David Page is contributing to a debate at the Euroscience Open Forum in Copenhagen from the 21- 26 June. In a session led by Professor Julie Sommerlund, David joins Jan Gehl and others on the panel to discuss ‘rankings of liveability’ under the title ‘A Liveable city: myths and realities’. The following is a broad summary of his contribution:
In considering the concept of ‘liveability rankings’ two aspects of the concept are striking:
1) ‘liveability’ measured as an on the ground experience - for which score cards are a novel way of comparison between cities,
2) compared with on the other hand how you build ‘liveability’.
In many ways the components of what should be built are captured in the liveability rankings but the reality of achieving it is incredibly complex and not a straightforward process. Of course we can idealise the perfect setting and process of delivery. However delivery is subject to commercial and public funding forces which have a momentum of their own not shaped by ‘liveability’ criteria. An extreme way of putting it would be to say they are shaped by ‘unliveability’ criteria. A simplistic summary would be that that development interest:
- has a tendency to bulk up, spread out and grow upwards in a land hungry and exploitative manner.
- the result is an ubiquity of outcome in plan and built form shaped by global material and component suppliers producing a sameness irrespective of wherever you are.
- the result is a commercially driven anonymity.
The key challenge is how do we moderate these ‘unliveability’ forces or diffuse their impact?
One way is related to our work with existing settings in protecting and adding to them.
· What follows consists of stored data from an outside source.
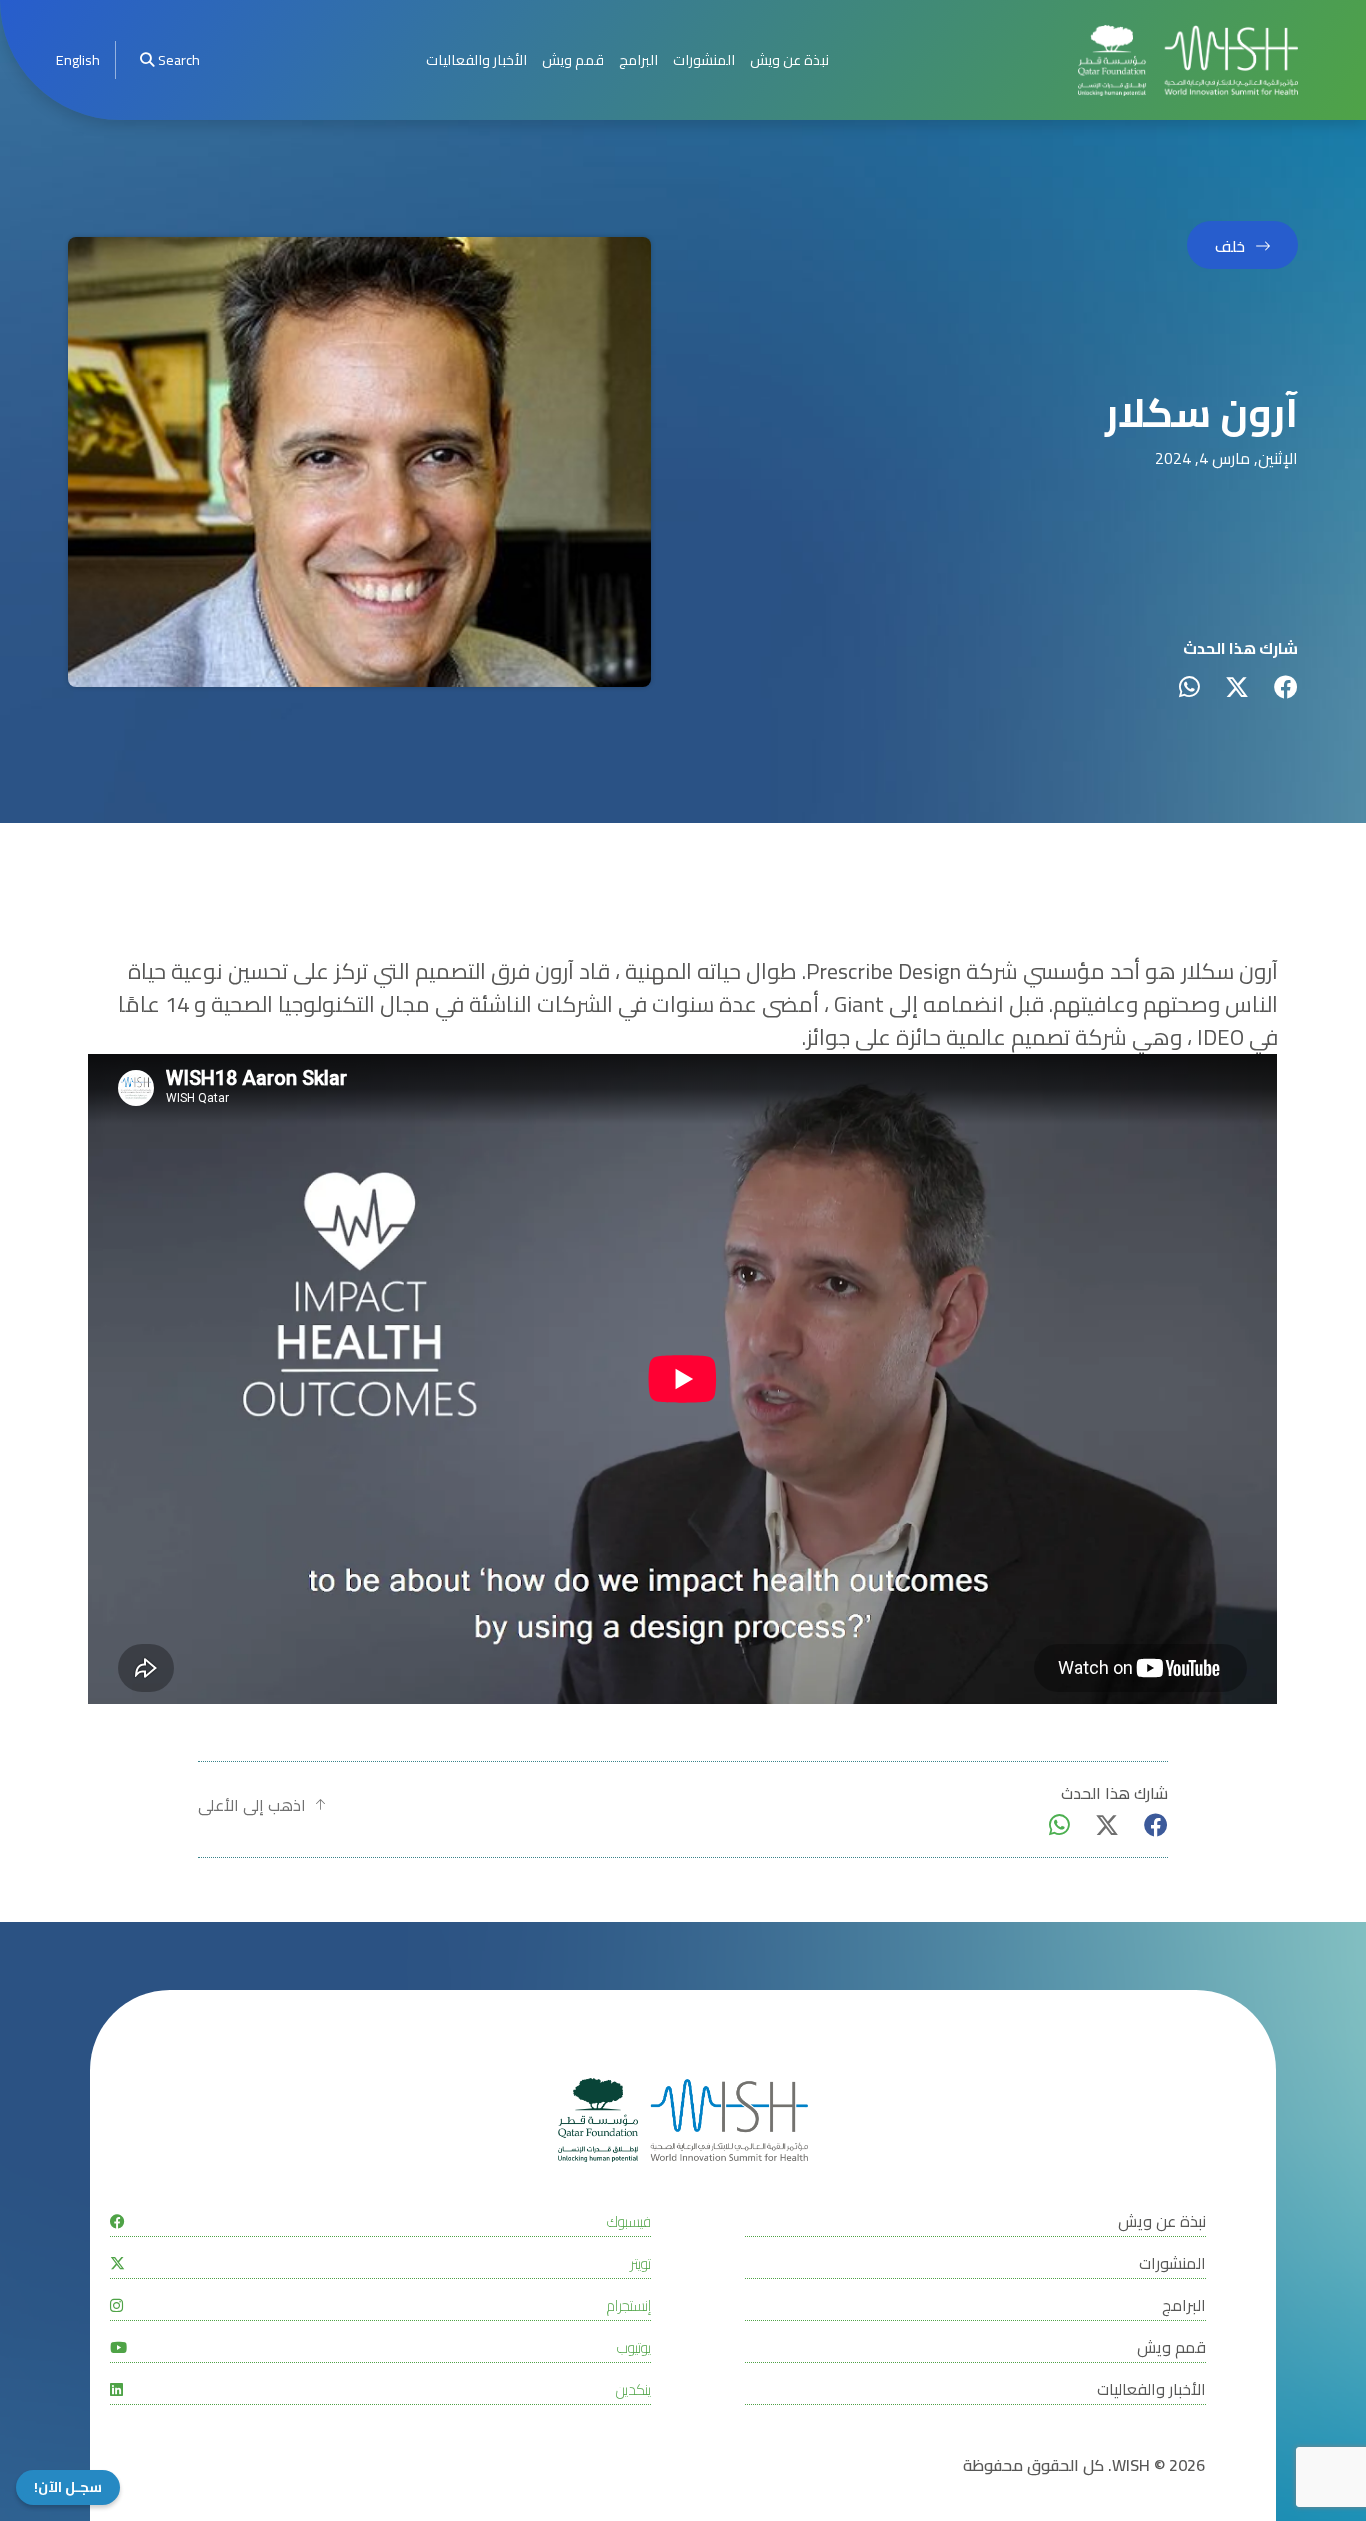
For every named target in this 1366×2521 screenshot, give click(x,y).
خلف (1230, 246)
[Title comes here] (1188, 60)
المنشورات (704, 59)
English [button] (78, 59)
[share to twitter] (1237, 687)
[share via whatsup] (1189, 687)
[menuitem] (78, 60)
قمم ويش (573, 59)
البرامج (638, 59)
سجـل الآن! (68, 2487)
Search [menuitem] (179, 59)
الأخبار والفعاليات (476, 59)
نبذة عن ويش (789, 59)
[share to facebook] (1286, 687)
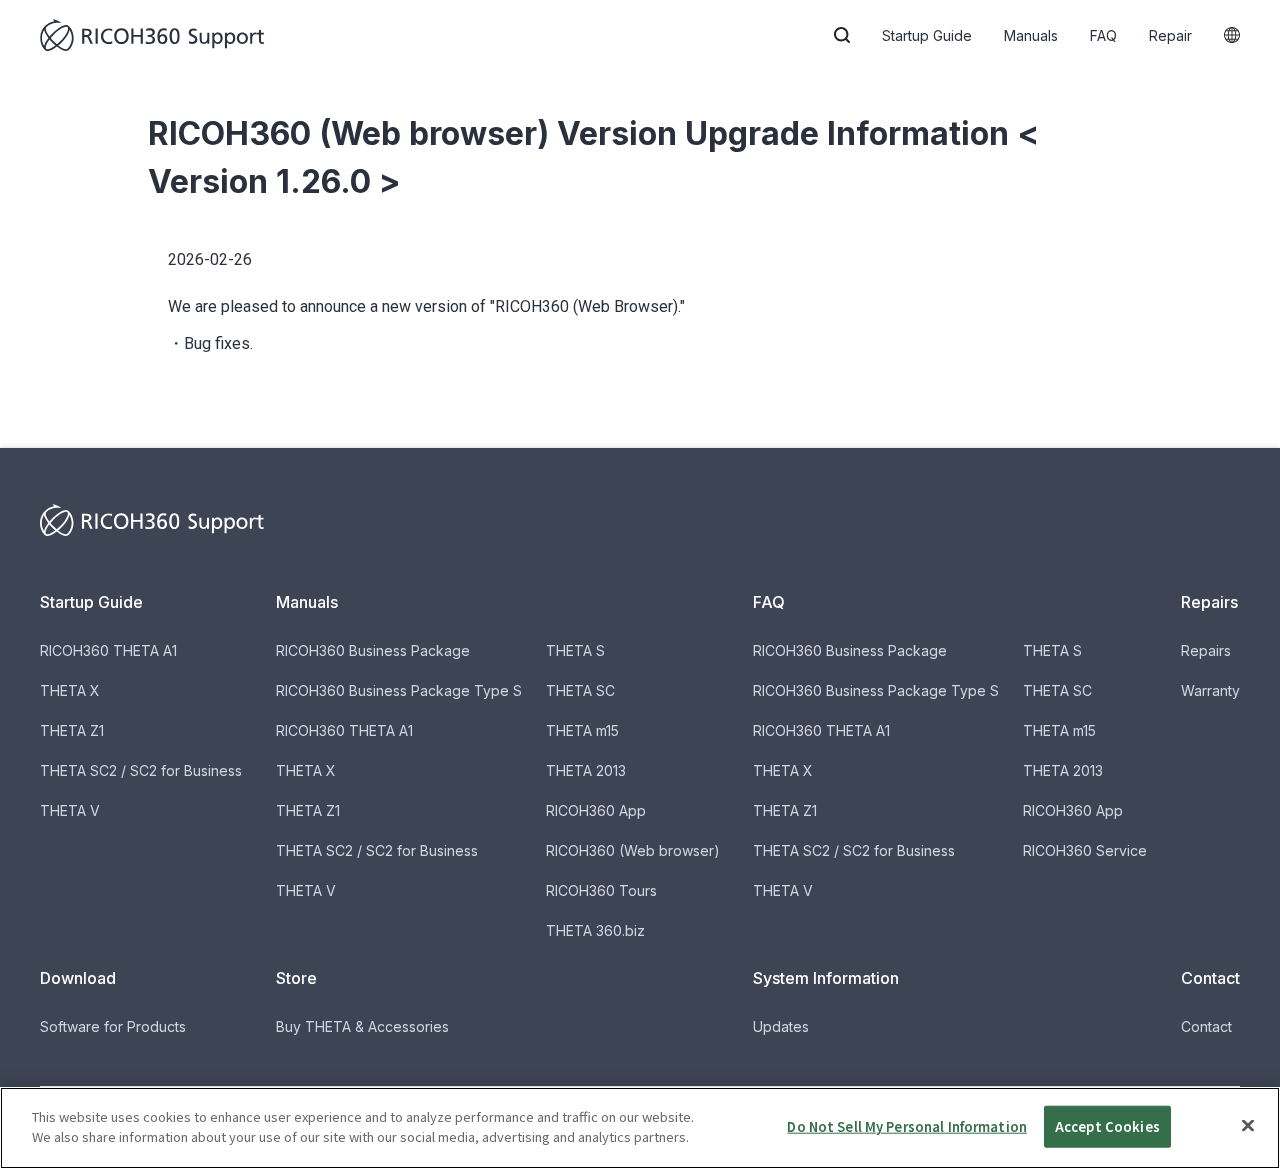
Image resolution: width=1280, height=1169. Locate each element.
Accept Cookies (1107, 1126)
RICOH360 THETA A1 (108, 650)
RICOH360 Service (1085, 850)
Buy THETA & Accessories (362, 1026)
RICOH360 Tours (601, 890)
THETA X (70, 690)
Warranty (1210, 690)
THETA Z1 (72, 730)
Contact (1206, 1026)
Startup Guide (927, 35)
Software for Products (113, 1026)
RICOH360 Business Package (373, 650)
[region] (640, 1128)
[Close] (1248, 1125)
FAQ (1103, 35)
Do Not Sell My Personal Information (907, 1126)
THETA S (575, 650)
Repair (1170, 35)
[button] (842, 35)
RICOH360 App (596, 810)
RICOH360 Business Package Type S (399, 690)
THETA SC (580, 690)
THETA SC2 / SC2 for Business (141, 770)
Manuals (1031, 35)
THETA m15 (582, 730)
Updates (781, 1026)
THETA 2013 (586, 770)
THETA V (70, 810)
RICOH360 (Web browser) (633, 850)
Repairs (1206, 650)
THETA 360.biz (595, 930)
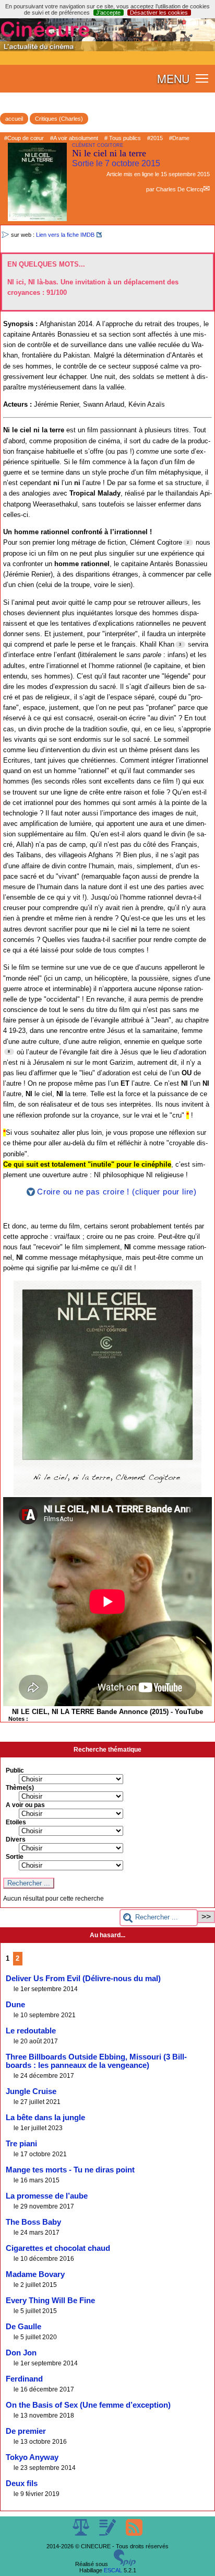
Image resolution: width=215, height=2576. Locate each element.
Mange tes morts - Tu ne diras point (70, 2170)
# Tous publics (122, 138)
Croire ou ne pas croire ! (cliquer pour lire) (117, 1192)
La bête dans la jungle (45, 2117)
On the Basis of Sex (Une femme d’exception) (88, 2405)
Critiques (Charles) (59, 119)
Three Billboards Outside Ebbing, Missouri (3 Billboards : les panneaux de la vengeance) (96, 2061)
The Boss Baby (33, 2222)
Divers (16, 1839)
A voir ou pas (25, 1805)
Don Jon (21, 2353)
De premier (26, 2431)
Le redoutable (31, 2031)
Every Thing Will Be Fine (50, 2300)
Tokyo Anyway (32, 2457)
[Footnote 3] (180, 644)
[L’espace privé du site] (108, 2534)
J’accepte (108, 12)
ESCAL (113, 2570)
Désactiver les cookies (159, 12)
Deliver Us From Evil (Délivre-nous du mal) (83, 1978)
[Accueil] (107, 49)
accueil (14, 119)
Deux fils (22, 2483)
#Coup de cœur (24, 138)
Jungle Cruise (31, 2091)
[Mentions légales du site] (81, 2534)
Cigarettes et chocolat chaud (58, 2248)
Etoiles (16, 1822)
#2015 (155, 138)
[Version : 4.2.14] (125, 2564)
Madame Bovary (35, 2274)
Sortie (14, 1856)
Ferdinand (24, 2379)
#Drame (179, 138)
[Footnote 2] (188, 542)
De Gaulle (23, 2326)
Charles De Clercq (179, 189)
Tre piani (21, 2144)
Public (15, 1770)
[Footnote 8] (9, 1052)
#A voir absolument (74, 138)
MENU (173, 78)
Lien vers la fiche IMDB (65, 235)
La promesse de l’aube (47, 2196)
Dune (15, 2004)
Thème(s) (20, 1787)
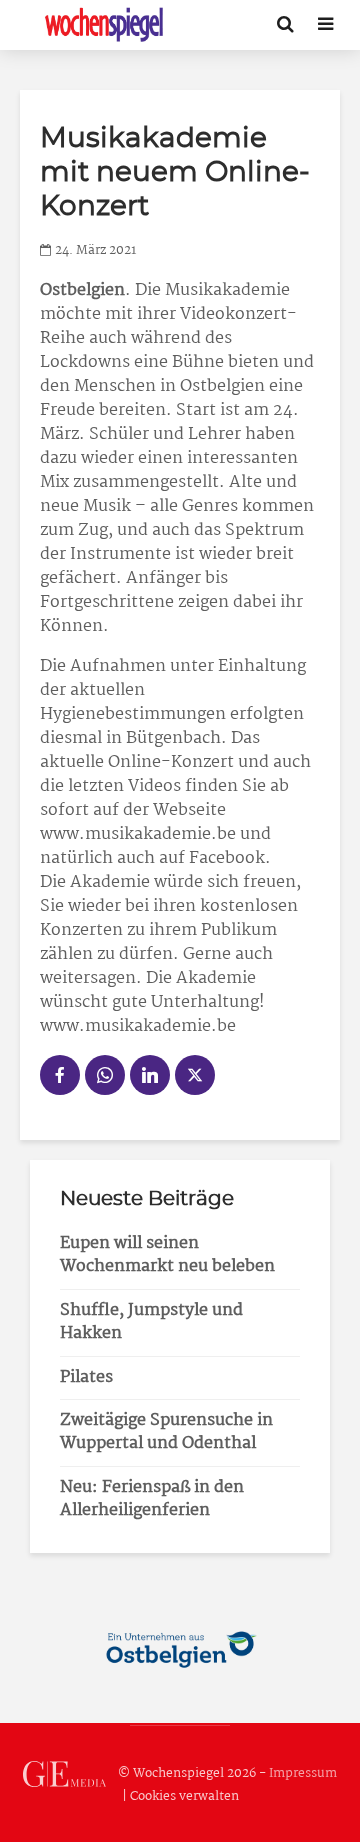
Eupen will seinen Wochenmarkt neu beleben (167, 1255)
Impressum (303, 1773)
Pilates (86, 1377)
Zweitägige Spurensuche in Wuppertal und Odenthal (166, 1432)
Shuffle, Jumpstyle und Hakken (151, 1322)
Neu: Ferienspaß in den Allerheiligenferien (152, 1499)
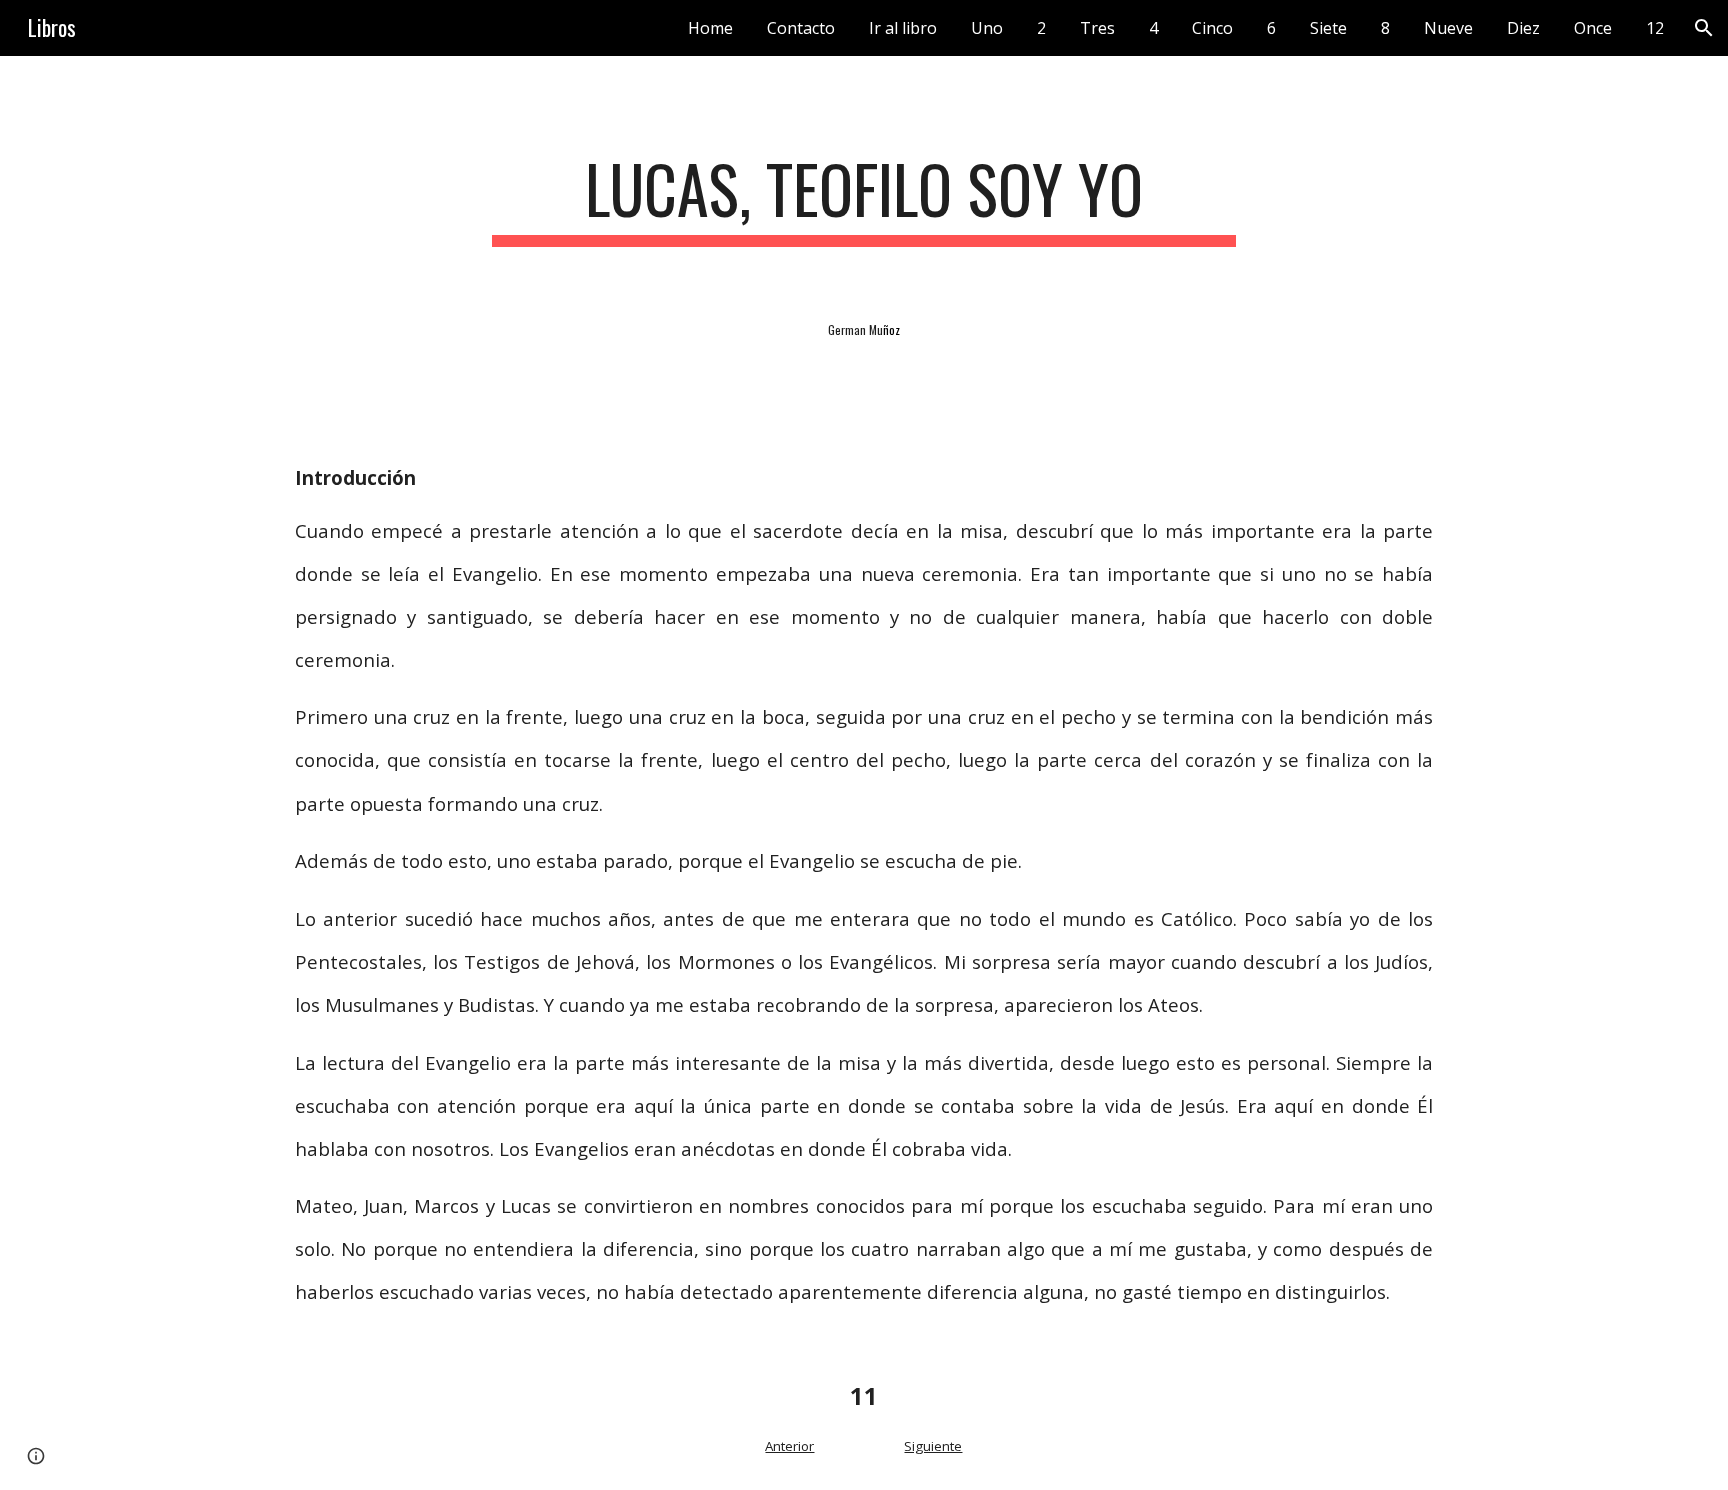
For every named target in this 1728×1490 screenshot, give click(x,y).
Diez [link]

There are in broad terms a number of qualities related to existing settings, buildings, street structures and landscapes which can contribute to this moderating influence:
- the first which I feel is a cultural responsibility is that we all have to protect embedded culture in this built and landscape fabric – in many ways the more overlays of time associated with a place, the more interesting we find it.
- the second is that protection of the existing environment can act as a brake to future development, for example, retention of part or all of existing buildings, settings, street structures and landscapes acts as a restrictor to that rapacious development interest by demanding contemporary development considers ‘fit’.
- thirdly, the retention of existing settings can control the inertia of contemporary development which leads towards that ubiquity by complicating the blank canvas demanding place specific responses - indirectly ‘a stone in the shoe of banality’.
On reflection there are many such controlling factors that can help to support ‘liveability’ criteria in contemporary development such as ensuring walkability, landscape etc. As a small contribution to the debate, in our work it is the complicating aspect of the critical retention of existing fabric that makes development of particular places that only can be achieved in that one location. In comparative terms it promotes the idea that one aspect of ‘liveability’ is being different to everywhere else!
One of the issues with Liveability criteria is that they are not seen as potentially contributing to public policy.
In a staff discussion paper of the Australian Victorian Competition and Efficiency Commission they conclude on liveability measures:
Many liveability measures and rankings are used for direct comparison of international and domestic cities and regions. The subjective nature of the inclusion of factors relating to liveability, the weighting of these factors, and the vastly different indicators being included, results in different measures providing different rankings of the liveability of cities. There is a lack of theoretical underpinning for these measures, particularly for composite measures. It is questionable whether any of the above composite measures would be directly relevant for informing public policy. A mix of locally relevant factors could, however, be selected and used for the purposes of public policy analysis.’
It is perhaps similar to broader health assessments – rarely do they say who is the healthiest as inevitably that is seen as a measure of excessive privilege. Rather they focus on measures of ill-health as out of these come new policy opportunities to improve the situation. It is harder to work back from excellence, easier to work towards excellence from a base of weakness.
Adopting ‘unliveability’ criteria might be a more substantial base of concern to promote public action.
Some of us live in cities where the propensity is towards ease of delivery of development, ie. the desire is to have development of any form rather than none at all, hence qualitative values come far down the list.
In such cities it is the battle against and controlling the forces of 'unliveability' that is the focus.